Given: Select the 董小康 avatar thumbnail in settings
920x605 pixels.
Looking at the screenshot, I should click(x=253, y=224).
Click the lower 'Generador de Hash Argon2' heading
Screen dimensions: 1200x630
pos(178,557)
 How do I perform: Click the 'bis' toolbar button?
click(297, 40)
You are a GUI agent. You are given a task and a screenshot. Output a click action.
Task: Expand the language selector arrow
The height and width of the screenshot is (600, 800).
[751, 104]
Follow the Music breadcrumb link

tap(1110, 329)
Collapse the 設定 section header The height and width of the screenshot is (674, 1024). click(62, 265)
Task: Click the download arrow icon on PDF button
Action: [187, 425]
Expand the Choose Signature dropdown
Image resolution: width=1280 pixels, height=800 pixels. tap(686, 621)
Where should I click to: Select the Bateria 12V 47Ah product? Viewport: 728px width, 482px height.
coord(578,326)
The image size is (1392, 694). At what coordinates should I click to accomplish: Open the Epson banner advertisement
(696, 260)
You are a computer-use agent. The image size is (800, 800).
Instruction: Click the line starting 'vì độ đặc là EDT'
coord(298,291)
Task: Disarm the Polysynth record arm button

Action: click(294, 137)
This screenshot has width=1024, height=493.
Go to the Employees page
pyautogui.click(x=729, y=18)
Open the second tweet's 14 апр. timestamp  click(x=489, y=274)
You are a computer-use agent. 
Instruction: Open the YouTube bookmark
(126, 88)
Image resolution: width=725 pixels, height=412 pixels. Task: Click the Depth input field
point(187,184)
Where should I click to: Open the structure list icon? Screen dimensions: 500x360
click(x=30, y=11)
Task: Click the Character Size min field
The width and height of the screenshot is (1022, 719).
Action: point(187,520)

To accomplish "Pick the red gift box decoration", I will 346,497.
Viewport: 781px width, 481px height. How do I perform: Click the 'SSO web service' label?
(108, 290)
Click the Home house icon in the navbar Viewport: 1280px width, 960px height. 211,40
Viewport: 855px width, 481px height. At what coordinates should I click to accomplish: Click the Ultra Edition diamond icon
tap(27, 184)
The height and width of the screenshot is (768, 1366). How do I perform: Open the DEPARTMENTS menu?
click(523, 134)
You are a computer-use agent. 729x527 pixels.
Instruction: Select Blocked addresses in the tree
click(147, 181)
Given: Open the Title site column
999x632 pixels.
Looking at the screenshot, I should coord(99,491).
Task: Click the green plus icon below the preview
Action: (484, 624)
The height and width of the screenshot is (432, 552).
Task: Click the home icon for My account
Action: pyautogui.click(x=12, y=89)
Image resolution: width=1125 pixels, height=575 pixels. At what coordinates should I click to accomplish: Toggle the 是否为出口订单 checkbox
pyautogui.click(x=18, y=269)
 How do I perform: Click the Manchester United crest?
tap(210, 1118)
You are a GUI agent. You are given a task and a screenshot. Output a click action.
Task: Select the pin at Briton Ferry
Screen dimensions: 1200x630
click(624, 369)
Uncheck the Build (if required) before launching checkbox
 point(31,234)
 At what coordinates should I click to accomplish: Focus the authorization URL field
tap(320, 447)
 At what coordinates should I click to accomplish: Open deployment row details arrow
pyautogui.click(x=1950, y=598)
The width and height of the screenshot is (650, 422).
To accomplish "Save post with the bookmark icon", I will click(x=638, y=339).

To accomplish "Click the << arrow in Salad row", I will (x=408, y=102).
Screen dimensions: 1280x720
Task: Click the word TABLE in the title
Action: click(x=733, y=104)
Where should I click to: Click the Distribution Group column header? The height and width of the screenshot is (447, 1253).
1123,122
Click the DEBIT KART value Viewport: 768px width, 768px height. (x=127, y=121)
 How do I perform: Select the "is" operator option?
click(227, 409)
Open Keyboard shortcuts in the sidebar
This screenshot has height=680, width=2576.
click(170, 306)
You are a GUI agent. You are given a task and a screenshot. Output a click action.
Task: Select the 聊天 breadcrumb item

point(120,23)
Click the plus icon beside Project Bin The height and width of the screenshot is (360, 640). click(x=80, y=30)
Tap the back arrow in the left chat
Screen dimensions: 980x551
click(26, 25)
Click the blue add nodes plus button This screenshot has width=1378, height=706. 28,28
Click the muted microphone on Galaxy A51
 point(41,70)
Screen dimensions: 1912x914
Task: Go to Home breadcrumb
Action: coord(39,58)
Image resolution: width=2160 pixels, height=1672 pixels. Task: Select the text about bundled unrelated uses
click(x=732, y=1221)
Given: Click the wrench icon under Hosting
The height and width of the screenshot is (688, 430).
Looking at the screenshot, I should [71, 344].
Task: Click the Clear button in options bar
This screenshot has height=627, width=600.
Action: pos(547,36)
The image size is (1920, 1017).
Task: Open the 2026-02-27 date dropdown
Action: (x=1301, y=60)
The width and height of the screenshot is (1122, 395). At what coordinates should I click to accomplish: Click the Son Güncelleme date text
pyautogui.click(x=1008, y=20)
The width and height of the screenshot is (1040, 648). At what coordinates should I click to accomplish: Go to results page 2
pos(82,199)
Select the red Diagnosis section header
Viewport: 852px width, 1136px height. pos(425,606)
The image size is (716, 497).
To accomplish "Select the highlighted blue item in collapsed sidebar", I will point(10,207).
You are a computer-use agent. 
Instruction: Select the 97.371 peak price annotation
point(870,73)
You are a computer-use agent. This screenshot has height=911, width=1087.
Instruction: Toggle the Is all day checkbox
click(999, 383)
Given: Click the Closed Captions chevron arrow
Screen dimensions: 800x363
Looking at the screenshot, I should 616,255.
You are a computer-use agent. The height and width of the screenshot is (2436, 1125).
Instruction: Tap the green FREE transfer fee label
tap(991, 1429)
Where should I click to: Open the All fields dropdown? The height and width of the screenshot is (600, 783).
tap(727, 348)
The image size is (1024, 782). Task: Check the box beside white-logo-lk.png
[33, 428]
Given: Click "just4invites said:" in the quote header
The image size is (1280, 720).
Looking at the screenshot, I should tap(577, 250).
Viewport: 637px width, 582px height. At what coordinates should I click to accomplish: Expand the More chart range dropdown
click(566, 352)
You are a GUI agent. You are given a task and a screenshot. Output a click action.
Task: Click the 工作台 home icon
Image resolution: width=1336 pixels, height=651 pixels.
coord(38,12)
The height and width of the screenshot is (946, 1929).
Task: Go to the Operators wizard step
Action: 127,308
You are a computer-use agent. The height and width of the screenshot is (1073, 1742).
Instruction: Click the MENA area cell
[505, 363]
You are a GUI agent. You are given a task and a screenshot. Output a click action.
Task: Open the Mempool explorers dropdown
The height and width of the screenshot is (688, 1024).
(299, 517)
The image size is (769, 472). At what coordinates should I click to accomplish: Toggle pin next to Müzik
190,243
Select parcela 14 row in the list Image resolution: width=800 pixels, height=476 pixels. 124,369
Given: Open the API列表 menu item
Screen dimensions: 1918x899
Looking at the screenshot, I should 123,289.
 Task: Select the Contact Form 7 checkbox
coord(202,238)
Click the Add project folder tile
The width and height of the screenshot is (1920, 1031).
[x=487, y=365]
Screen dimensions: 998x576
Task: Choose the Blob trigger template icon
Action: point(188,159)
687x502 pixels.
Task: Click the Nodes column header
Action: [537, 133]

_What needs to be done_
Across the material above, how many lines contain the string "blue"? The reply should be that number alone.

_Problem solution_
2